§ Task requirements
Print the listing below exactly as written.

##### Records to use #####

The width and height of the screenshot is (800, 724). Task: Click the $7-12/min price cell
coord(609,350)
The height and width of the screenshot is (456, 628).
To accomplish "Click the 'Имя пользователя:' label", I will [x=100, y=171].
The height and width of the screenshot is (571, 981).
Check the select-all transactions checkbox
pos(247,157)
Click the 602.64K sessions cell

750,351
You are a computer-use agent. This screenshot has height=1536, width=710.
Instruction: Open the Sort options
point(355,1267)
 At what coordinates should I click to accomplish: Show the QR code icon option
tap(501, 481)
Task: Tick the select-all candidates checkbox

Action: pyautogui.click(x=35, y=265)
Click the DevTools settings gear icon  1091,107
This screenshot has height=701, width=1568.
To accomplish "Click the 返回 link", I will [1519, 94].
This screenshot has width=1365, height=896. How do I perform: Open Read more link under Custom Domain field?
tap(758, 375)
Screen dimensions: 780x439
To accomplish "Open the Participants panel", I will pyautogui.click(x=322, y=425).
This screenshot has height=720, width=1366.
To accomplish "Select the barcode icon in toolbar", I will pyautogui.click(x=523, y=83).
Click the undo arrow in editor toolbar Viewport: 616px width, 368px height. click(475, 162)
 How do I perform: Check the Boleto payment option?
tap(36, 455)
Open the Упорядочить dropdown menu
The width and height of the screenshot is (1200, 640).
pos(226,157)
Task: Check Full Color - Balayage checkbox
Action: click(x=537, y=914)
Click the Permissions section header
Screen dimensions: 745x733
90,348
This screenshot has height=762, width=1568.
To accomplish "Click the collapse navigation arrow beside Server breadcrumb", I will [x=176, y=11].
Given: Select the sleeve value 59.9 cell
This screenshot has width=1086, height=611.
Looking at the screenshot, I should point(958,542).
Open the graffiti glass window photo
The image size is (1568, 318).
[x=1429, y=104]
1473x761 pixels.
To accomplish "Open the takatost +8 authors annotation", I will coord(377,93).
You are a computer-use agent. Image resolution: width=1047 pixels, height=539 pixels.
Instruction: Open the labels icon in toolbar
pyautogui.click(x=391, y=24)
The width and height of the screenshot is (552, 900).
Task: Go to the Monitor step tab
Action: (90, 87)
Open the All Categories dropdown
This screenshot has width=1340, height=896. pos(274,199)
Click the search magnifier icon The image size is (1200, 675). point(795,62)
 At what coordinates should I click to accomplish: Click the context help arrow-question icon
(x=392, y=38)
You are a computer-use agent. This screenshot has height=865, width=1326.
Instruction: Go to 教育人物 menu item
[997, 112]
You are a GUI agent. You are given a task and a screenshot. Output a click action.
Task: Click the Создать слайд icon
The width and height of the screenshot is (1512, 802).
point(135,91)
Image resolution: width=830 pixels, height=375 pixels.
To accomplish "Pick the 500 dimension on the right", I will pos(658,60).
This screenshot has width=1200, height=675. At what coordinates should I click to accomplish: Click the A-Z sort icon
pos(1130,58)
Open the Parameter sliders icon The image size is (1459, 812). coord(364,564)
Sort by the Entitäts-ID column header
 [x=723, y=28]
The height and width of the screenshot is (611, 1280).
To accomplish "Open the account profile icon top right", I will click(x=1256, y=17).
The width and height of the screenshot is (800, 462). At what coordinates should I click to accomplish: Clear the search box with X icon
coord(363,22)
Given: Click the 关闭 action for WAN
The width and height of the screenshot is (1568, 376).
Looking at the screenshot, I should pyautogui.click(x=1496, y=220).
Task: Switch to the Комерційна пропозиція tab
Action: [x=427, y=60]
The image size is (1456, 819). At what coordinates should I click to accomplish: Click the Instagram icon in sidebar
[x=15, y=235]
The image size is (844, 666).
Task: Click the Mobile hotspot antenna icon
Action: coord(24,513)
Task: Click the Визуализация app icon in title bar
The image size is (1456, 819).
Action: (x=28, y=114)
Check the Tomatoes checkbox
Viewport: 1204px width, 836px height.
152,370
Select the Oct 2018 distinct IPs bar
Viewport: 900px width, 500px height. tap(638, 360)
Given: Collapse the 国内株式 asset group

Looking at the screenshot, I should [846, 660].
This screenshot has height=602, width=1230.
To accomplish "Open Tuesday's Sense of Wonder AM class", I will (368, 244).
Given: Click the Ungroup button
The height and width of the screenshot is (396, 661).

#####

§ Task result
The width and height of the screenshot is (800, 724). Task: Click the $7-12/min price cell
coord(609,350)
The height and width of the screenshot is (456, 628).
To accomplish "Click the 'Имя пользователя:' label", I will [x=100, y=171].
The height and width of the screenshot is (571, 981).
Check the select-all transactions checkbox
pos(247,157)
Click the 602.64K sessions cell

750,351
You are a computer-use agent. This screenshot has height=1536, width=710.
Instruction: Open the Sort options
point(355,1267)
 At what coordinates should I click to accomplish: Show the QR code icon option
tap(501, 481)
Task: Tick the select-all candidates checkbox

Action: pyautogui.click(x=35, y=265)
Click the DevTools settings gear icon  1091,107
This screenshot has height=701, width=1568.
To accomplish "Click the 返回 link", I will [1519, 94].
This screenshot has width=1365, height=896. How do I perform: Open Read more link under Custom Domain field?
tap(758, 375)
Screen dimensions: 780x439
To accomplish "Open the Participants panel", I will pyautogui.click(x=322, y=425).
This screenshot has height=720, width=1366.
To accomplish "Select the barcode icon in toolbar", I will pyautogui.click(x=523, y=83).
Click the undo arrow in editor toolbar Viewport: 616px width, 368px height. click(475, 162)
 How do I perform: Check the Boleto payment option?
tap(36, 455)
Open the Упорядочить dropdown menu
The width and height of the screenshot is (1200, 640).
pos(226,157)
Task: Check Full Color - Balayage checkbox
Action: click(x=537, y=914)
Click the Permissions section header
Screen dimensions: 745x733
90,348
This screenshot has height=762, width=1568.
To accomplish "Click the collapse navigation arrow beside Server breadcrumb", I will [x=176, y=11].
Given: Select the sleeve value 59.9 cell
This screenshot has width=1086, height=611.
Looking at the screenshot, I should point(958,542).
Open the graffiti glass window photo
The image size is (1568, 318).
[x=1429, y=104]
1473x761 pixels.
To accomplish "Open the takatost +8 authors annotation", I will coord(377,93).
You are a computer-use agent. Image resolution: width=1047 pixels, height=539 pixels.
Instruction: Open the labels icon in toolbar
pyautogui.click(x=391, y=24)
The width and height of the screenshot is (552, 900).
Task: Go to the Monitor step tab
Action: (90, 87)
Open the All Categories dropdown
This screenshot has width=1340, height=896. pos(274,199)
Click the search magnifier icon The image size is (1200, 675). point(795,62)
 At what coordinates should I click to accomplish: Click the context help arrow-question icon
(x=392, y=38)
You are a computer-use agent. This screenshot has height=865, width=1326.
Instruction: Go to 教育人物 menu item
[997, 112]
You are a GUI agent. You are given a task and a screenshot. Output a click action.
Task: Click the Создать слайд icon
The width and height of the screenshot is (1512, 802).
point(135,91)
Image resolution: width=830 pixels, height=375 pixels.
To accomplish "Pick the 500 dimension on the right", I will pos(658,60).
This screenshot has width=1200, height=675. At what coordinates should I click to accomplish: Click the A-Z sort icon
pos(1130,58)
Open the Parameter sliders icon The image size is (1459, 812). coord(364,564)
Sort by the Entitäts-ID column header
 [x=723, y=28]
The height and width of the screenshot is (611, 1280).
To accomplish "Open the account profile icon top right", I will click(x=1256, y=17).
The width and height of the screenshot is (800, 462). At what coordinates should I click to accomplish: Clear the search box with X icon
coord(363,22)
Given: Click the 关闭 action for WAN
The width and height of the screenshot is (1568, 376).
Looking at the screenshot, I should pyautogui.click(x=1496, y=220).
Task: Switch to the Комерційна пропозиція tab
Action: [x=427, y=60]
The image size is (1456, 819). At what coordinates should I click to accomplish: Click the Instagram icon in sidebar
[x=15, y=235]
The image size is (844, 666).
Task: Click the Mobile hotspot antenna icon
Action: coord(24,513)
Task: Click the Визуализация app icon in title bar
The image size is (1456, 819).
Action: (x=28, y=114)
Check the Tomatoes checkbox
Viewport: 1204px width, 836px height.
152,370
Select the Oct 2018 distinct IPs bar
Viewport: 900px width, 500px height. tap(638, 360)
Given: Collapse the 国内株式 asset group

Looking at the screenshot, I should [846, 660].
This screenshot has height=602, width=1230.
To accomplish "Open Tuesday's Sense of Wonder AM class", I will (368, 244).
Given: Click the Ungroup button
The height and width of the screenshot is (396, 661).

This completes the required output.